## TASK STATEMENT:
Lines that include the string "blue" are the ones to copy from the entries below.

## TASK DATA:

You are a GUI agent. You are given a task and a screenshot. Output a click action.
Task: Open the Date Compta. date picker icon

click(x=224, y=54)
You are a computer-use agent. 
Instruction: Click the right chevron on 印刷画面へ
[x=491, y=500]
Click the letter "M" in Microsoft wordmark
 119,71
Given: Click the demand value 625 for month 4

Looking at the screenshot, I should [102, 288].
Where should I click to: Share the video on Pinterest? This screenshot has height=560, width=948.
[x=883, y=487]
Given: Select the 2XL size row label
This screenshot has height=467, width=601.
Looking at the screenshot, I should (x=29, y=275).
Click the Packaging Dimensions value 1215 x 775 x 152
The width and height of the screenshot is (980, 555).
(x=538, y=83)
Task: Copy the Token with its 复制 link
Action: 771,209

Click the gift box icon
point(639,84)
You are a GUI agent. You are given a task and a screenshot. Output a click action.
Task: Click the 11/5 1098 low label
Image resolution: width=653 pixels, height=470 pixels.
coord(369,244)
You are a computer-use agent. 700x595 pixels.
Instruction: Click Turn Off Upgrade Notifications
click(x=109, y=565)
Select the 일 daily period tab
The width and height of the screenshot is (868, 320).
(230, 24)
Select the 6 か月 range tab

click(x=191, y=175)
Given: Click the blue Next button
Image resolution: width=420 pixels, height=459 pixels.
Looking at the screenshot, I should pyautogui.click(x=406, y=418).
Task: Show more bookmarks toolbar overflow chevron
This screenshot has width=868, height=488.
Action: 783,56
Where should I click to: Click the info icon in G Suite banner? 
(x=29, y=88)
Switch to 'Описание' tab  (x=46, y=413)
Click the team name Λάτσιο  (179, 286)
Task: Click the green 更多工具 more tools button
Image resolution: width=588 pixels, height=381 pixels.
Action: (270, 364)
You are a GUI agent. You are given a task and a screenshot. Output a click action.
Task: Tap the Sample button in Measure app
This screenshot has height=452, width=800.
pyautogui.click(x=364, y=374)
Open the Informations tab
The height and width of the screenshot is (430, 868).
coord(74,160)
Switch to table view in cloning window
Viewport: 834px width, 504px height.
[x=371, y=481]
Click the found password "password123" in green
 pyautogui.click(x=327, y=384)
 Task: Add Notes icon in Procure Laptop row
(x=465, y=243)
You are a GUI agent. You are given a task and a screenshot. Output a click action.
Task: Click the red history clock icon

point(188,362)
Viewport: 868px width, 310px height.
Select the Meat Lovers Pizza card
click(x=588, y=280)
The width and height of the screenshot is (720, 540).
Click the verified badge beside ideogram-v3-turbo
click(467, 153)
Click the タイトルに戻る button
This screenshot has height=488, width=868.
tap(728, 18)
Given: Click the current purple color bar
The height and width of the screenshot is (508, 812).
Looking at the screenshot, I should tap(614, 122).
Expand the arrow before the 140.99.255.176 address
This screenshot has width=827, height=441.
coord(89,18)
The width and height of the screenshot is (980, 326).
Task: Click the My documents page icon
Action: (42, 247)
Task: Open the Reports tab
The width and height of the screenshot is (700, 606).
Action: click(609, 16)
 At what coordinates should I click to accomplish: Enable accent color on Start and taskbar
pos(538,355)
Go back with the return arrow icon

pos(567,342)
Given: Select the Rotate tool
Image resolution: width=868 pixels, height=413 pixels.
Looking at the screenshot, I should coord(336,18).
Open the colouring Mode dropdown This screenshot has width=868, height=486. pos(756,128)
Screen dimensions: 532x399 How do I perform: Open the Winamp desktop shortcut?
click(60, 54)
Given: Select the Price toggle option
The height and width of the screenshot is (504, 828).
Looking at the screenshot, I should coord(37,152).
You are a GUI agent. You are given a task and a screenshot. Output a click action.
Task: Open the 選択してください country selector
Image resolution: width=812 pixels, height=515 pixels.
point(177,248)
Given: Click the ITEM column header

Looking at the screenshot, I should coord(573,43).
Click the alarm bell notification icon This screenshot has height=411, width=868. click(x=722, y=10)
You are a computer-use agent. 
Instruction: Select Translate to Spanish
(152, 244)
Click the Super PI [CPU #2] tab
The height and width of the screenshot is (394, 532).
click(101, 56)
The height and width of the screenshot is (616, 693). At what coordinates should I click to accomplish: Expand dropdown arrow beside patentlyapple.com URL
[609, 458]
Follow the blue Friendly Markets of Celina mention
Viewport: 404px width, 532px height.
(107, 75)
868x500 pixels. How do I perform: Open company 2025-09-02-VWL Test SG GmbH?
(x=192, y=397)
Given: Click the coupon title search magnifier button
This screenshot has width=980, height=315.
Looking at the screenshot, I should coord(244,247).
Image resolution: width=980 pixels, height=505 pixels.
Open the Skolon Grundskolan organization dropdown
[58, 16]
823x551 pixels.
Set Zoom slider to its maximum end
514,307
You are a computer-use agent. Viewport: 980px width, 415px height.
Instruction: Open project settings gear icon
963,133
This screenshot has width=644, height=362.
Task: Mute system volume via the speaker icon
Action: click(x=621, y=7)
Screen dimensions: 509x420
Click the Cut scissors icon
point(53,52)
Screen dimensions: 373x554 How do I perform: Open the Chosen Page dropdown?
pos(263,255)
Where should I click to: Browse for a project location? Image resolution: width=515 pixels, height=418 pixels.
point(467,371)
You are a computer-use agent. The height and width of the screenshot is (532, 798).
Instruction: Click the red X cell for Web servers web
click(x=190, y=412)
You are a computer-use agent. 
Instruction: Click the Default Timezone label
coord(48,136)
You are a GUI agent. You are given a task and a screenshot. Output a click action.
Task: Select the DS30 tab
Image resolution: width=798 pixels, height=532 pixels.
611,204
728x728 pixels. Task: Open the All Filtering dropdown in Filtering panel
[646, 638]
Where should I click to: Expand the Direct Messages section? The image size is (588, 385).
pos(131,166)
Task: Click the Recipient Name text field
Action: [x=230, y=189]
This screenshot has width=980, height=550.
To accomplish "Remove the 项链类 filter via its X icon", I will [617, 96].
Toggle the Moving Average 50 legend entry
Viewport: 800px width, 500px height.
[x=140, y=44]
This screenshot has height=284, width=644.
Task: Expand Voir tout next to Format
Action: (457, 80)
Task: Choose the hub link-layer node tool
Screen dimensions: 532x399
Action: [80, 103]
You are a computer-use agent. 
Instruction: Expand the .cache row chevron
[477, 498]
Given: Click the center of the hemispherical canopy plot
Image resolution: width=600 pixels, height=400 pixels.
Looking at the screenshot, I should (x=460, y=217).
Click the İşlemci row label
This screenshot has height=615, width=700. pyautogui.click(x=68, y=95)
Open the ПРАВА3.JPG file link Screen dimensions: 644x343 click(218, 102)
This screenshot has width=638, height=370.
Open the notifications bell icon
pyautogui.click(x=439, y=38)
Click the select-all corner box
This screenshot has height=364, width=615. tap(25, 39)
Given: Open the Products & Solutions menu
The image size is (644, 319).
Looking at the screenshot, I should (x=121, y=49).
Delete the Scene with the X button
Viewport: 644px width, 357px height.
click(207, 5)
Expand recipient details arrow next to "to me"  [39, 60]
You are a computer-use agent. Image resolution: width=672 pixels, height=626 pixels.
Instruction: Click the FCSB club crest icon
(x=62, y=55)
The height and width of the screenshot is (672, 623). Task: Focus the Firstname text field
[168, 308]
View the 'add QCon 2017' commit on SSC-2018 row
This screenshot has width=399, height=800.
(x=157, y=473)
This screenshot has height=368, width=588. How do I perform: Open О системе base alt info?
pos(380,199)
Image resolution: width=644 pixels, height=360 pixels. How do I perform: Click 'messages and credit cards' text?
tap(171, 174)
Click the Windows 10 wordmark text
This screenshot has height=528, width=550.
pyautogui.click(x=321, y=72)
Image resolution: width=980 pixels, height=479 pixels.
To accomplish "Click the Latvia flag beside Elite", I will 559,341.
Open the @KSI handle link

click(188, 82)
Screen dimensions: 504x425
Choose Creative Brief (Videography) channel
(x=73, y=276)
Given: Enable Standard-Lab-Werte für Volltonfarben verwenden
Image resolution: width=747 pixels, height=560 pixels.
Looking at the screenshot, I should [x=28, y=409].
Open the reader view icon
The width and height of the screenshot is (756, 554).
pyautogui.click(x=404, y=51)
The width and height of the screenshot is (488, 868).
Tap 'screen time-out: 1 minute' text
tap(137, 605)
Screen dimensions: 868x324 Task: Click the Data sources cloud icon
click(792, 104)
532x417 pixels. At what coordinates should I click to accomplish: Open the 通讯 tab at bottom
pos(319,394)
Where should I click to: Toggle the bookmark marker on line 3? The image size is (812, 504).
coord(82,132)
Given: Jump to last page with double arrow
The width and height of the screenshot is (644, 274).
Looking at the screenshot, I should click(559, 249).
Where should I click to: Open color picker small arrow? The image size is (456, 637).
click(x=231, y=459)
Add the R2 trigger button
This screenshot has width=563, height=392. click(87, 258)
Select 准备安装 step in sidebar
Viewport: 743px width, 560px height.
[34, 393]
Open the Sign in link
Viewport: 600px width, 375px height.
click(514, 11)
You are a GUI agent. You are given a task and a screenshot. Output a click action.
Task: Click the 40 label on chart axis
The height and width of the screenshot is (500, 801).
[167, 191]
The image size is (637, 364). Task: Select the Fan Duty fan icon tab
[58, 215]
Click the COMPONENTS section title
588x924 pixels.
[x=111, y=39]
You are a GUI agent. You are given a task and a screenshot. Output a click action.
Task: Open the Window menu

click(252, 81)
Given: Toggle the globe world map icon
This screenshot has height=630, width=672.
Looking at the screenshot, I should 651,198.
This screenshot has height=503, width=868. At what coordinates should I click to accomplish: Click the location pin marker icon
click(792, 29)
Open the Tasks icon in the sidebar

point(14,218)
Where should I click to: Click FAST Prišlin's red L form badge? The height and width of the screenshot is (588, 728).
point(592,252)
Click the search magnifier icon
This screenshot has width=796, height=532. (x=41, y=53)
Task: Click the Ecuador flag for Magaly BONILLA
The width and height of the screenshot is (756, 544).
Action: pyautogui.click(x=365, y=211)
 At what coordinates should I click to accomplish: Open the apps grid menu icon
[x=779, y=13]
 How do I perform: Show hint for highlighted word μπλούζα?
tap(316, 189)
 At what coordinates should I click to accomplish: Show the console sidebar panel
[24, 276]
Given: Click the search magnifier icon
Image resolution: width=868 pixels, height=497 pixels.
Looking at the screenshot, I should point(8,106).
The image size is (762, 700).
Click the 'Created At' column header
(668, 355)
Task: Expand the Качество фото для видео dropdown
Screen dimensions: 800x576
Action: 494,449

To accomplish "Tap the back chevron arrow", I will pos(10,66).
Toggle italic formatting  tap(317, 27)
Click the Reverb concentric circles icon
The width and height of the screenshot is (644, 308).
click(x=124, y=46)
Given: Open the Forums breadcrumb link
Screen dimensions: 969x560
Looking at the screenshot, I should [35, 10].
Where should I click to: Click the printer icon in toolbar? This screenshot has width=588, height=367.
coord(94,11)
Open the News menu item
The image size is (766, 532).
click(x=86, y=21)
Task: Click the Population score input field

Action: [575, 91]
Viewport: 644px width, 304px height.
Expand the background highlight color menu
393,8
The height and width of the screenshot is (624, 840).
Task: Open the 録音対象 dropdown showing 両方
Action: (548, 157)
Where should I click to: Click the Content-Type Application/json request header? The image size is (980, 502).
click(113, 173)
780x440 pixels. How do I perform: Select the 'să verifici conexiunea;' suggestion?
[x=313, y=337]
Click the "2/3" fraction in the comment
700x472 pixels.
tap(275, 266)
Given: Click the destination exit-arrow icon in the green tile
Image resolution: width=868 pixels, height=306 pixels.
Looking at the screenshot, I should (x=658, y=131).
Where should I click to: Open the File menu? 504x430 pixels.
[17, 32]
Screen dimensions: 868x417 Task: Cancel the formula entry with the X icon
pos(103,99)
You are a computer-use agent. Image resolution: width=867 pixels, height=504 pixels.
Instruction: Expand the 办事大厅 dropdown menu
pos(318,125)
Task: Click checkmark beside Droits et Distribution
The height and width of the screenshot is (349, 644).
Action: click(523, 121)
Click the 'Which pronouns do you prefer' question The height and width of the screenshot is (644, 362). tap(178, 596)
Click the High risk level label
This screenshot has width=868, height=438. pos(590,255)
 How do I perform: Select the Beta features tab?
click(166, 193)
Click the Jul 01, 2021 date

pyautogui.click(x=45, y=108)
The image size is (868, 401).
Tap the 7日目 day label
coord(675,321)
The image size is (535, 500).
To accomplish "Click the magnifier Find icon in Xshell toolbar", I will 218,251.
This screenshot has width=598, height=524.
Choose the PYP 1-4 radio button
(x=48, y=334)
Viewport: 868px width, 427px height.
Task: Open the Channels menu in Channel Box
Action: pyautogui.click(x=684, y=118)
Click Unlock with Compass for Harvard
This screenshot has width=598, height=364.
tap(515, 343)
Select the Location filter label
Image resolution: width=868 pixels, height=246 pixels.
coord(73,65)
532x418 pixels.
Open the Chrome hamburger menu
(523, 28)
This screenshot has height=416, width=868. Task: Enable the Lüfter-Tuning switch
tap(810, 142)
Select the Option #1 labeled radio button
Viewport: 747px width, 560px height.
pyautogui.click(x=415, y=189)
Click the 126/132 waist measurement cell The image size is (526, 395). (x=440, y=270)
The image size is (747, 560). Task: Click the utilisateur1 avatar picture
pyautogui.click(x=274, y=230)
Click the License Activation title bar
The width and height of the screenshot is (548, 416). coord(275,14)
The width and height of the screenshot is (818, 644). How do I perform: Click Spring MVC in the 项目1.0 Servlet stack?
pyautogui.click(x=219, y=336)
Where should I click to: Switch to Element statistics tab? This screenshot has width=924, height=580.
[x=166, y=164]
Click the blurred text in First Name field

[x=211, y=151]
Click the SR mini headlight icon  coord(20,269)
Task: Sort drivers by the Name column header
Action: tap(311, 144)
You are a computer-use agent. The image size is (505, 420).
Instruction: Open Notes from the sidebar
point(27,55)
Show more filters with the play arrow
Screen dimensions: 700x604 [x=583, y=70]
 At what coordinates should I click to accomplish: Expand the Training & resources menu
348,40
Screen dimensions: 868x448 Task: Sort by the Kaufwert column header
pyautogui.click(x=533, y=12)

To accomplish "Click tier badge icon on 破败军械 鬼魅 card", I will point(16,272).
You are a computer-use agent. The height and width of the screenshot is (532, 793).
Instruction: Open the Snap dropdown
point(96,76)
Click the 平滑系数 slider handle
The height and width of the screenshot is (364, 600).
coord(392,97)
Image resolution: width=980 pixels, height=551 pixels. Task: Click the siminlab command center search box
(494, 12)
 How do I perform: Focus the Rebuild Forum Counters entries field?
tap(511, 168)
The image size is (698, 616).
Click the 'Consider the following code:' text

## RESULT:
Given: Click the blue Next button
Follow the blue Friendly Markets of Celina mention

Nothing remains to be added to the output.